The man finally turned his dark eyes on her. His mouth was a tight line. "That is just what you would say if you were here to kill me."
Maggie shrugged. "Listen, it's taken me ages to find you, and I've learned that you ex-Soviet types don't like to beat around the bush." The man tensed in his seat. She could see the panic he tried to hide, and supposed that he thought he'd gotten away with his disappearing act.
"I don't care about who you are," she said. "I'm looking for a man."
He eyed her again, and snorted.
"Not that kind of a man," she added. "I'm looking for a man that you might have heard of. He's got dark hair, wears a dark uniform.

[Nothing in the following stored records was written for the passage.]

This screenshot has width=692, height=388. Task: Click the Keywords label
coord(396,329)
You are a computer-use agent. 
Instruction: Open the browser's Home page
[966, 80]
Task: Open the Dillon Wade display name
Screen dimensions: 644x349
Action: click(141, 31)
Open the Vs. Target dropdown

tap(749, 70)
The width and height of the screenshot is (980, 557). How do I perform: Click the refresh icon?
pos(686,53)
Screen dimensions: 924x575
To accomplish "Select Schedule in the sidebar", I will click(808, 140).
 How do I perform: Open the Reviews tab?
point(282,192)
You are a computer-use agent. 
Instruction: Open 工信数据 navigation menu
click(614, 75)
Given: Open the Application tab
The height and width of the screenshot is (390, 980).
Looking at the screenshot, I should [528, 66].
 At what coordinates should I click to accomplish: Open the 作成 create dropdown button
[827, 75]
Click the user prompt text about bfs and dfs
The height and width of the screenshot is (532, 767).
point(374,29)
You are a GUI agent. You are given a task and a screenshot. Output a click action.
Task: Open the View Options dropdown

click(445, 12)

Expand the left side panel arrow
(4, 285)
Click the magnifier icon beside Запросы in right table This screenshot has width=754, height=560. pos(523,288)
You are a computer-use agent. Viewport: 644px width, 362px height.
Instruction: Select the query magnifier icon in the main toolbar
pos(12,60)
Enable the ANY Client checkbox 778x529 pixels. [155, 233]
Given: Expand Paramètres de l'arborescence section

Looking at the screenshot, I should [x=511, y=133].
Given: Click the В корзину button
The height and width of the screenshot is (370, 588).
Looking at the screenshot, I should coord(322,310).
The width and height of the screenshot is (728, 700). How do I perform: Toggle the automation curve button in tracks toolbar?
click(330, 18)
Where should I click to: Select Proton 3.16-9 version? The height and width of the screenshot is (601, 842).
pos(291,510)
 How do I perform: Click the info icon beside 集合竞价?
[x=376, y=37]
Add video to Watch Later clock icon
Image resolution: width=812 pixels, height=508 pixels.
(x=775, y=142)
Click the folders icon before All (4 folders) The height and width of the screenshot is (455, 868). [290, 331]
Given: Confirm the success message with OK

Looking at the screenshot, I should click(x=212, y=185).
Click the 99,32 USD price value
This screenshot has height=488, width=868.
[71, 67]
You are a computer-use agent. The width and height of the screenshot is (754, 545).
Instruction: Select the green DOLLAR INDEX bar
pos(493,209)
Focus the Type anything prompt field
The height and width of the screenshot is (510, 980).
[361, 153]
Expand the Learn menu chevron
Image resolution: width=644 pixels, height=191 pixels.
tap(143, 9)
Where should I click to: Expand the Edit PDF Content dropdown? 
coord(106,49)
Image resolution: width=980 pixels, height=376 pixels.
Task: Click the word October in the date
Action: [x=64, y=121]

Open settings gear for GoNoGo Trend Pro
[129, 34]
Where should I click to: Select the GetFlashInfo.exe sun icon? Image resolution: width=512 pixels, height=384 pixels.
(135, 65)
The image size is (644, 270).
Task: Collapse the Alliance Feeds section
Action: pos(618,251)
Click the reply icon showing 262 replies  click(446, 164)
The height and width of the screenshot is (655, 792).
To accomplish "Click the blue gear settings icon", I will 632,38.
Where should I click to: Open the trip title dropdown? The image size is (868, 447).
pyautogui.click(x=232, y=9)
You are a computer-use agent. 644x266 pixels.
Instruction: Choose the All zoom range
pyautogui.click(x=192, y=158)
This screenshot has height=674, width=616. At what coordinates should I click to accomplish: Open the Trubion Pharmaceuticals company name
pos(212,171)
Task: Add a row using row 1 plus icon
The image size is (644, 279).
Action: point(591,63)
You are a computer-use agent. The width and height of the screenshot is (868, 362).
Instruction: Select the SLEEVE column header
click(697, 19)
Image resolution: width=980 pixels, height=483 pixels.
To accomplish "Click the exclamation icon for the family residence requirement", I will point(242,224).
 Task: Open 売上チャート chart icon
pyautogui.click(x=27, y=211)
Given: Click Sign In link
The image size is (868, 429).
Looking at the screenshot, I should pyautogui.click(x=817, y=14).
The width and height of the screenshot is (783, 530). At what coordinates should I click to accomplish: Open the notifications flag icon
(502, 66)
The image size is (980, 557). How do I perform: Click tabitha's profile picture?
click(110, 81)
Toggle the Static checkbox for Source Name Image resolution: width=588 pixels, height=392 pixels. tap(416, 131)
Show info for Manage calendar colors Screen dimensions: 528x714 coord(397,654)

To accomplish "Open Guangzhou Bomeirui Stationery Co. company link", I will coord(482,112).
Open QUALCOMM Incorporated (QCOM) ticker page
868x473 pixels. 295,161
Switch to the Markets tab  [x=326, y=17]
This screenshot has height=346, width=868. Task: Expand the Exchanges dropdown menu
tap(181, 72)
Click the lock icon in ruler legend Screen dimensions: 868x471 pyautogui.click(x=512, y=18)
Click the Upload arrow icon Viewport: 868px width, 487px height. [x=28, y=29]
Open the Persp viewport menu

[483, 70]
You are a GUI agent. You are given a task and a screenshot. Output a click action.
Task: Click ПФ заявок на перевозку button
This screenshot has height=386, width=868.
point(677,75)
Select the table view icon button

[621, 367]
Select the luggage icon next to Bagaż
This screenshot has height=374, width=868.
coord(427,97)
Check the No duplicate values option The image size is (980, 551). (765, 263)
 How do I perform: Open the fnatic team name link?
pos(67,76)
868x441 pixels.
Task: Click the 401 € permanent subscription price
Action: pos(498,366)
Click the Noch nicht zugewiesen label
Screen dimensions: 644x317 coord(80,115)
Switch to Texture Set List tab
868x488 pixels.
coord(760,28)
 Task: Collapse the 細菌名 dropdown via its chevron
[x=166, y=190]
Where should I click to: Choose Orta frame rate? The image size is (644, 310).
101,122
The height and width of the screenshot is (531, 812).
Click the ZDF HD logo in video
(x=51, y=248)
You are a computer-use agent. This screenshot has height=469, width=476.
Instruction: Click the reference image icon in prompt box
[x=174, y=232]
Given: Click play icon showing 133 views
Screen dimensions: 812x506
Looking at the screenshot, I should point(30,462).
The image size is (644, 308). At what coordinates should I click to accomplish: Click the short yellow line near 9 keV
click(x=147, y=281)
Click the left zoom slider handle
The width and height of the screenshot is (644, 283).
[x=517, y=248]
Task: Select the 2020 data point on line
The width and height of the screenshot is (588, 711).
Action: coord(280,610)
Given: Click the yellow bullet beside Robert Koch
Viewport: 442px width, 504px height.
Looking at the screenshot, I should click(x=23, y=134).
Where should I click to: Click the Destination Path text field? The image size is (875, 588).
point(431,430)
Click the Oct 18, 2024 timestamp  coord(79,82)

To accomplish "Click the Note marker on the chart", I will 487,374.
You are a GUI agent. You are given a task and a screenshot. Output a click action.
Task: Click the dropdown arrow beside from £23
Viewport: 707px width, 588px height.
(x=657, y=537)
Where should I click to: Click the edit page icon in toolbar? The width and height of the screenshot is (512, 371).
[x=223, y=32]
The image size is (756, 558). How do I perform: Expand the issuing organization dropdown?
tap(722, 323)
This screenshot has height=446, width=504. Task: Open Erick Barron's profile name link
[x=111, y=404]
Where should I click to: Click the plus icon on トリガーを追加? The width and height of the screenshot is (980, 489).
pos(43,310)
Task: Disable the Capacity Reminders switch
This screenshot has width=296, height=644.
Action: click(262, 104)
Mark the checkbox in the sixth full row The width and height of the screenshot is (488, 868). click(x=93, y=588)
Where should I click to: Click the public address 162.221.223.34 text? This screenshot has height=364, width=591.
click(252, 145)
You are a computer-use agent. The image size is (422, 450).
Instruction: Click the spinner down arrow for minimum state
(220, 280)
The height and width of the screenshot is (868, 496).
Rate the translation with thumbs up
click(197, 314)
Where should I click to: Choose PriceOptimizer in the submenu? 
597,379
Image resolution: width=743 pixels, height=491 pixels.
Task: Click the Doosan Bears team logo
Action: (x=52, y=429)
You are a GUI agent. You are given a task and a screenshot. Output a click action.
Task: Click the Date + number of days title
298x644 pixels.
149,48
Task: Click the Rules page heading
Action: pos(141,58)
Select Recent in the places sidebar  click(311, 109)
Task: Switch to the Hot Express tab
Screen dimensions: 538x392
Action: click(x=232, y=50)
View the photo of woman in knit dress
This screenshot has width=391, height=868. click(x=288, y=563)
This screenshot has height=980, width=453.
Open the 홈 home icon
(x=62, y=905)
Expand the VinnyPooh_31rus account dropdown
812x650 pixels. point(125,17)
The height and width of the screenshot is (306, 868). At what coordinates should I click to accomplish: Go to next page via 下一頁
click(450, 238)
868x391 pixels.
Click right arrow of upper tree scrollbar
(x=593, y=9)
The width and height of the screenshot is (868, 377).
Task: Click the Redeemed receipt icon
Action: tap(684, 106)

He lives off the grid, but he's better at it than you." The man was avoiding her eye again, but she knew he was listening closely. "He's also got a metal arm with a red star on the shoulder."
Captain Preobrazhensky locked up in his seat, his eyes going wide and white. His fingers clenched rigidly on his glass.
Maggie felt a thrill run down her spine, and a dizzying rush of exhilaration filled her head. "Good," she murmured. "I take that to mean you know him."
At that, the Captain unfroze. His eyes darted to her face again and he glared. "You don't know what you're talking about," he hissed. "How did you find me?" She opened her mouth, but he stood up abruptly. "Forget about it. Forget me, and leave me the fuck alone."
He stormed out. Maggie blinked, still a bit dizzy from his acknowledgement, before she hopped off her stool to follow him.
She pushed out the door into the sunshine again, only to be met with an empty street. Her stomach dropped. No. She took a few stumbling steps, her eyes darting, until she spotted the Captain's bomber jacket disappearing around a far corner. He's faster than he looks. Maggie took off into a sprint.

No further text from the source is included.